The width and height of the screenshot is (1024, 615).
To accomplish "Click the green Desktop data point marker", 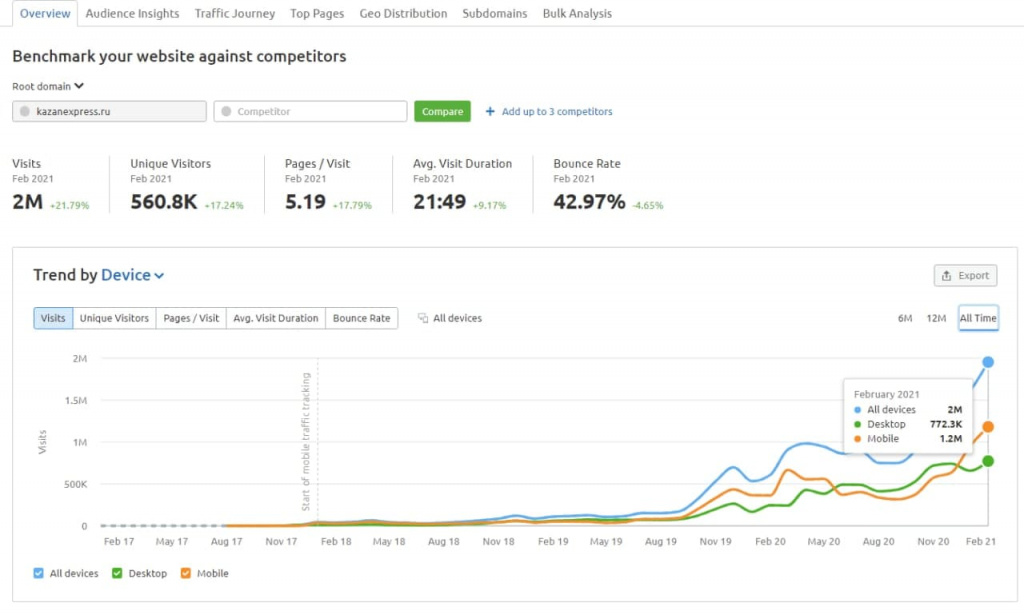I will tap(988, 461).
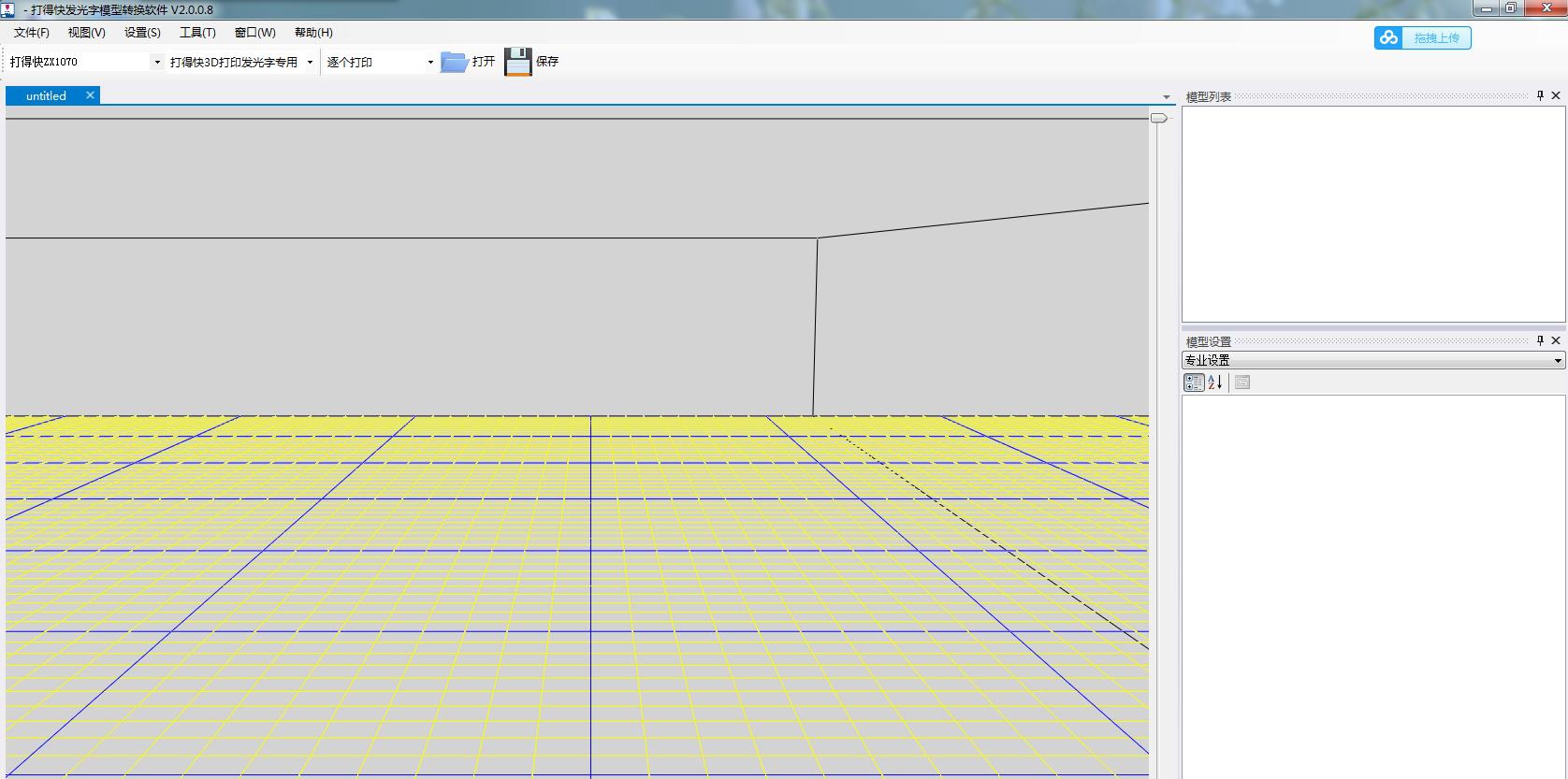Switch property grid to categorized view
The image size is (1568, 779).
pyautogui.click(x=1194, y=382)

==

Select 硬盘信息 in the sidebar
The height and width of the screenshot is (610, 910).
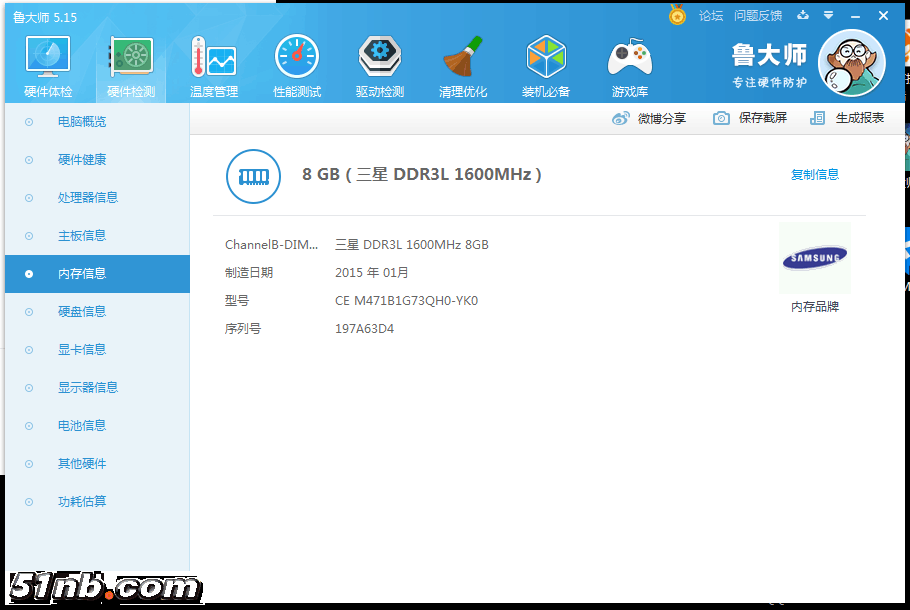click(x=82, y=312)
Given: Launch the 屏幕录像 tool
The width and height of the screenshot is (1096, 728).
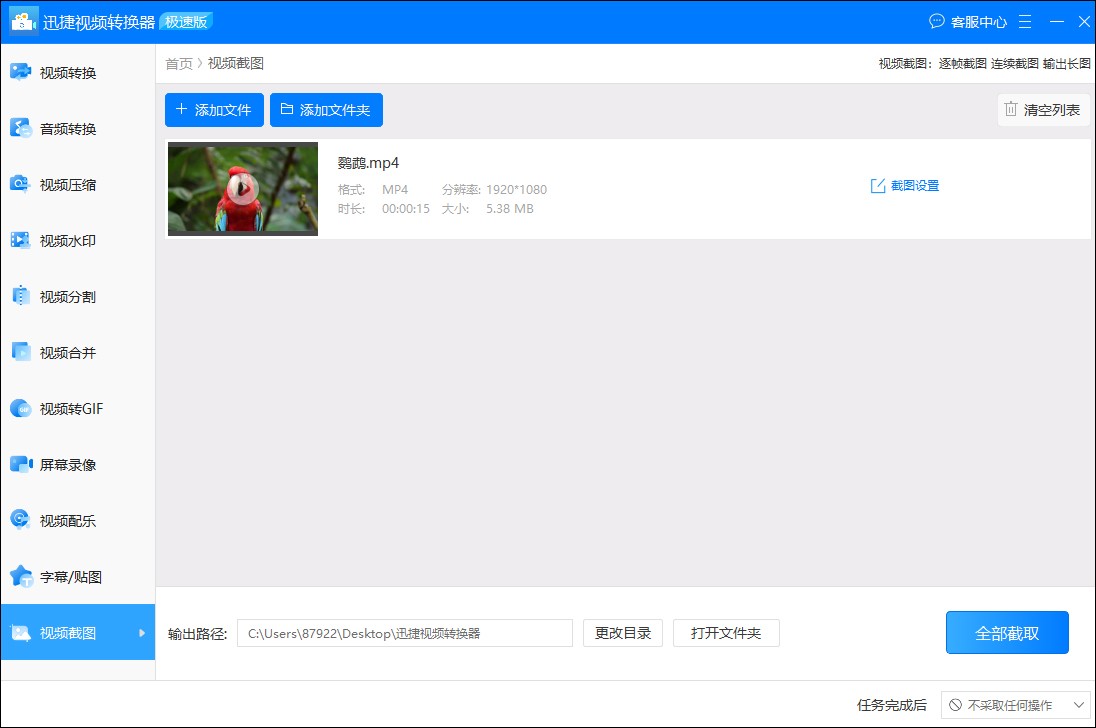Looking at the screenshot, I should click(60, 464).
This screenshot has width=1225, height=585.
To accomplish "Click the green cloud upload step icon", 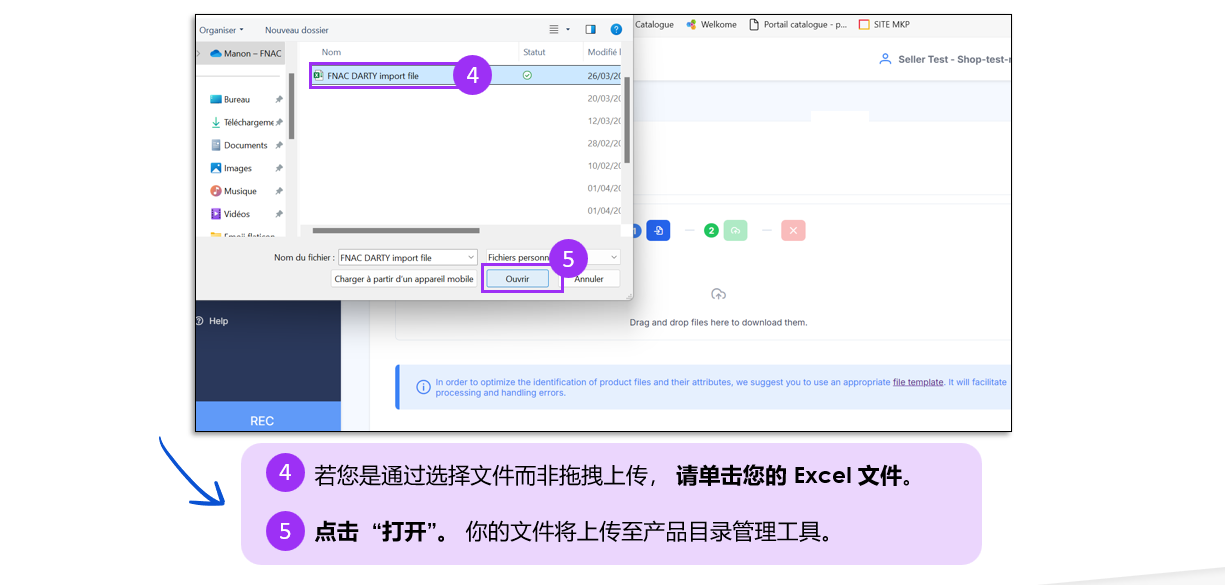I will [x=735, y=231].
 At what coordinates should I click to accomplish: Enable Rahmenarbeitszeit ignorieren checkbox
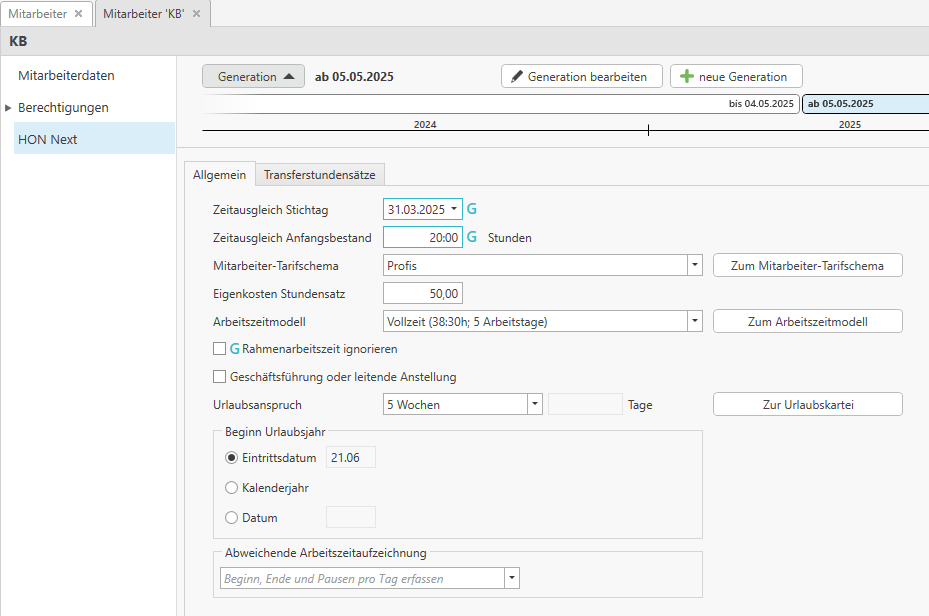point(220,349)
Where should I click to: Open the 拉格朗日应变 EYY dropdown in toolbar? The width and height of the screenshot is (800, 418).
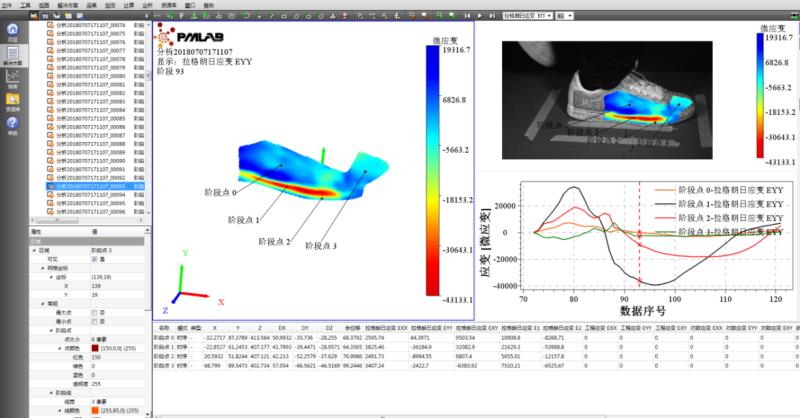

» **What to work on**
For this exercise, transcribe exactly the part of the records above that opens with the line containing "Select 硬盘信息 in the sidebar" and closes with the one containing "This screenshot has width=1225, height=585.". Pictures are not part of the copy.

» **Answer**
Select 硬盘信息 in the sidebar
The height and width of the screenshot is (610, 910).
click(x=82, y=312)
Given: Launch the 屏幕录像 tool
The width and height of the screenshot is (1096, 728).
Looking at the screenshot, I should click(60, 464).
This screenshot has width=1225, height=585.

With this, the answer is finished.